Beaucoup trop chic, mais elle dut reconnaître qu'il pourrait tout à fait passer pour un banquier Moldu. Tant pis pour le Stupéfix.
"Ce serait idéal si tu allais chez les Dorchester pour le dîner," dit-elle en guise de verdict. Elle soupira. "Mais - je vais faire avec. Peut-être qu'on peut te faire ressembler à un jeune professeur chic, plutôt qu'à un banquier qui aurait perdu son chemin-"
Elle s'approcha de Malefoy et entreprit d'arranger sa tenue. Elle trouva légèrement perturbant de se retrouver aussi proche de lui - position dans laquelle elle pouvait de nouveau sentir son parfum de luxe, qui mélangé aux odeurs de la forêt ne lui piquait plus autant le nez. Elle enleva sa cravate et transforma ses chaussures en baskets moldues. Puis elle tendit la main et ouvrit le premier bouton de sa chemise, ne pensant pas au fait gênant qu'elle était en train de partiellement déshabiller Malefoy.
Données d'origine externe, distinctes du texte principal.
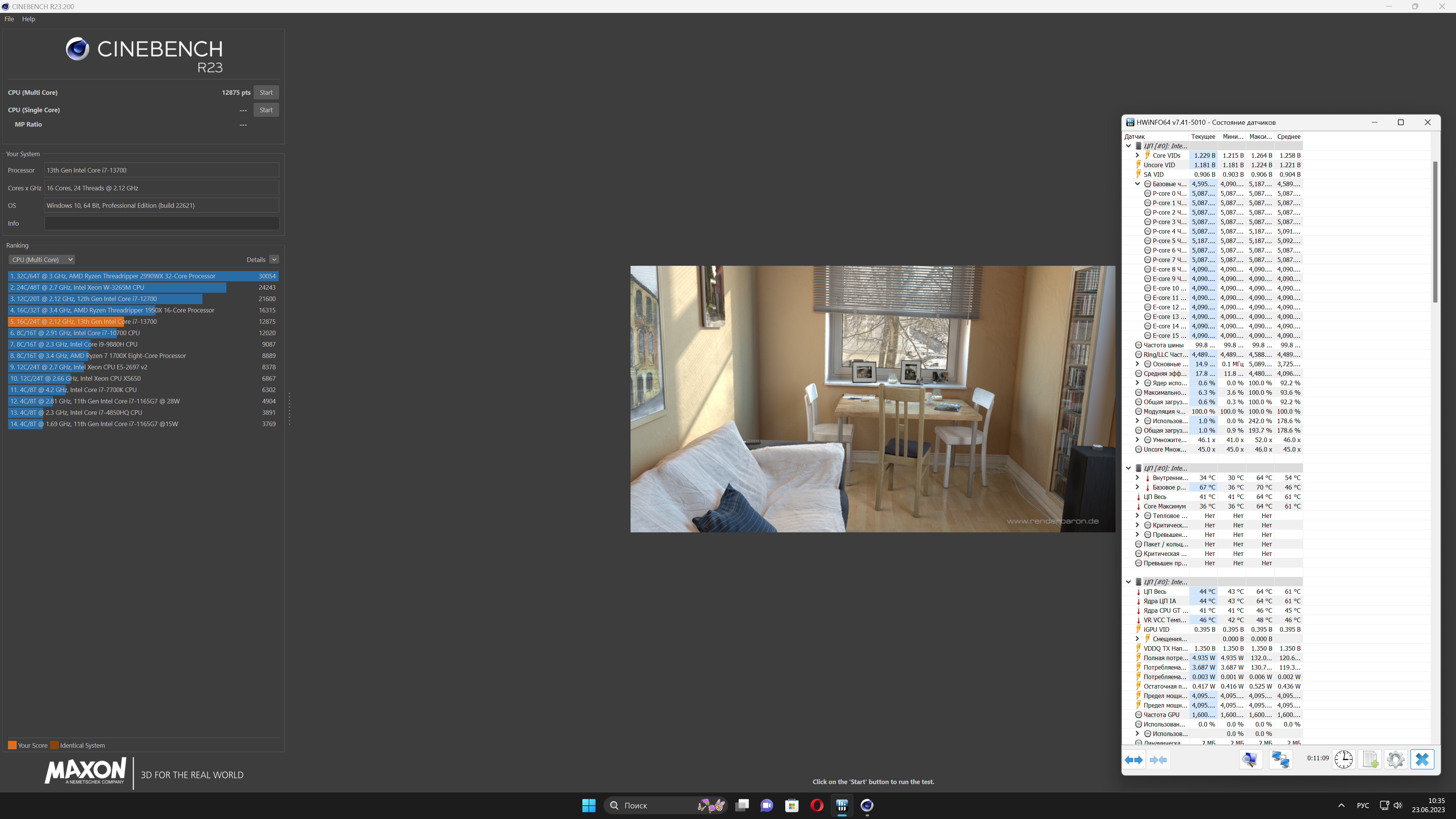This screenshot has width=1456, height=819.
Task: Open CPU (Multi Core) ranking dropdown
Action: 42,259
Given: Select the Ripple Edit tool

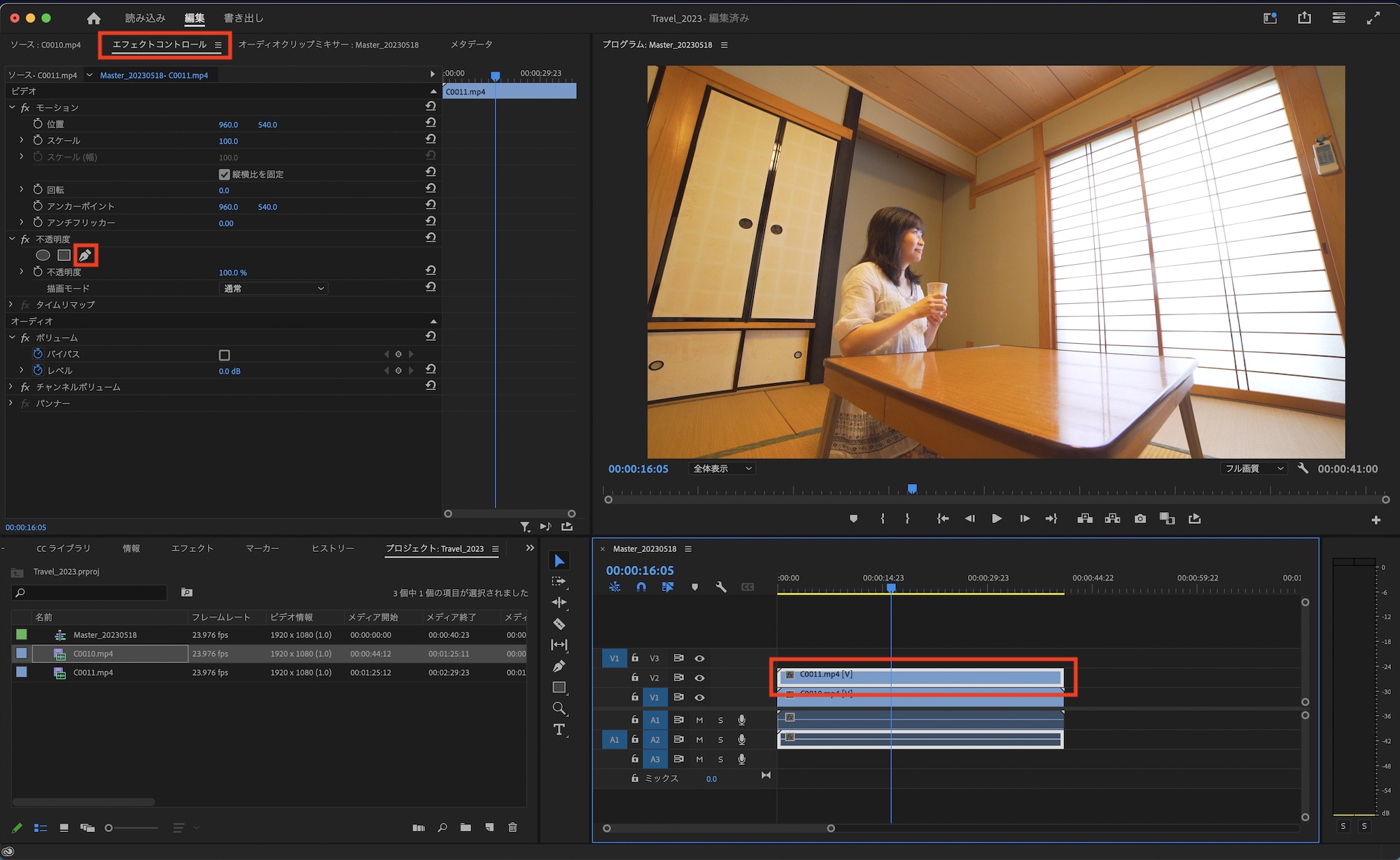Looking at the screenshot, I should point(559,602).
Elle recula d'un pas pour admirer le résultat. La tenue était plus décontractée, mais l'air naturellement snob et guindé de Malefoy continuait d'évoquer un banquier. C'était peine perdue.
"On fera avec," se résigna-elle.
"Si on en est à critiquer l'apparence de l'autre, tu as besoin d'un Récurvite," dit Malefoy.
Hermione transforma la vitre passager de sa voiture en miroir et s'observa. Elle avait de la boue un peu partout sur le visage et une feuille collée sur son chapeau.
"Oh la la" dit-elle devant ce spectacle désolant.
Elle arrangea le tout de quelques coups de baguette, étonnée que Malefoy n'ait pas profité de l'occasion pour faire le lien avec son statut du sang. Elle l'observa mi-surprise, mi-embarrassée.
"Quoi ?" demanda Malefoy.
"Rien," dit-elle.
"Dit-moi," dit Malefoy.
"Non."
"Si."
"C'est juste que - je me serais attendue à quelque plaisanterie à propos de la bourbe, venant de toi," dit Hermione.
Malefoy se figa. "C'est une époque révolue depuis longtemps," dit-il, l'air un peu peiné.
Hermione haussa les épaules en arrangeant son chapeau. En ce qui la concernait, elle trouvait qu'il n'avait pas beaucoup changé, il avait toujours cet air supérieur en toute circonstance. Il pouvait aussi bien ne pas avoir évolué sur la question de la pureté du sang mais simplement avoir appris à se taire.
Elle le vit froncer les sourcils comme s'il était contrarié qu'elle puisse avoir de telles pensées. Il semblait y avoir une lueur de regrets dans son regard.
"Je ne suis plus la même personne," dit simplement Malefoy.
Il était si solennel, Hermione semblait avoir touché un point sensible. "Très bien, je n'aurais pas dû amener ça sur le tapis," dit-elle
"Je n'aurais pas dû insister," concéda-il.
"C'est vrai également." Elle agita sa baguette et le miroir redevint à nouveau une vitre de voiture.
Ils avaient perdu assez de temps comme ça. Elle se dirigea vivement vers sa portière. "On y va ?"
"Allons-y," dit Malefoy.
Puis il ruina le sérieux du moment en se montrant incapable d'ouvrir la porte de la voiture. Hermione la contourna de nouveau pour l'aider, sans râler ni faire de commentaires sur sa capacité à se comporter comme un Moldu. Elle songeait à l'échange qu'ils venaient d'avoir, aux regrets qu'il semblait éprouver et à sa gêne qu'elle ait pu suggérer qu'il pense toujours le statut du sang important. Il avait finalement, peut-être, légèrement changé.